Alimony may not last forever. Usually, the payments only continue for a certain length of time.
The length of alimony payments may depend on a wide range of factors. Courts review each case individually.
Factors Affecting Alimony in California
There’s no guarantee a California family court will order a spouse to pay alimony to their ex after a divorce.
Factors influencing the court’s decision include the following:
- Earning capacity and marketable skills of each spouse
- Whether the earning capacity of a spouse will be limited due to periods of unemployment because the spouse was performing domestic duties
- Whether the party seeking alimony payments supported their spouse’s pursuit of their career goals
- The needs of both spouses as established by the standard of living during their marriage
- Whether the party seeking alimony can secure gainful employment without interfering with their children’s lives and best interests
- How long the marriage lasted
- The age and health of both spouses
- Documented evidence of domestic violence
Accounting for all these factors can be a complex process.
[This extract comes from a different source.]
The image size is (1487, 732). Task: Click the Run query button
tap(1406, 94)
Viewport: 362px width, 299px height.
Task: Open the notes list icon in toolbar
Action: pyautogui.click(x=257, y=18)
A family court’s goal is to establish an alimony arrangement that is best for both parties. However, courts can make mistakes.
You have a better chance of negotiating an arrangement that satisfies your needs and preferences with the help of a qualified family law attorney.
How California Family Courts Determine How Long Alimony Payments Should Last
The main factor a family court will consider when deciding alimony payments is the length of the marriage. California family courts generally consider marriages of 10 years or more to be marriages “of long duration.” However, the court will account for periods of separation during said marriages.
California alimony generally comes in the following forms:
- Temporary: Courts may order a spouse to pay this type of alimony to their other spouse during divorce proceedings or separations. Temporary alimony ends when/if permanent alimony is awarded.
- Permanent: This is the type of alimony one might pay after a divorce has been finalized. The spouse that receives this form of alimony payment will usually be the one with less financial stability or earning potential.
The word “permanent” is confusing because it’s extremely rare for courts to order someone to make alimony payments for the rest of their life.
Permanent alimony payments usually continue for up to half the length of a marriage for marriages lasting fewer than 10 years.
Determining the length of permanent alimony for marriages that lasts 10 or more years is more complicated. Courts must determine how long someone should receive alimony payments before they can support themselves financially.
Ultimately, there’s no way to know precisely how long alimony payments will last in California. A divorce attorney can help you negotiate a fair alimony arrangement that considers your financial needs.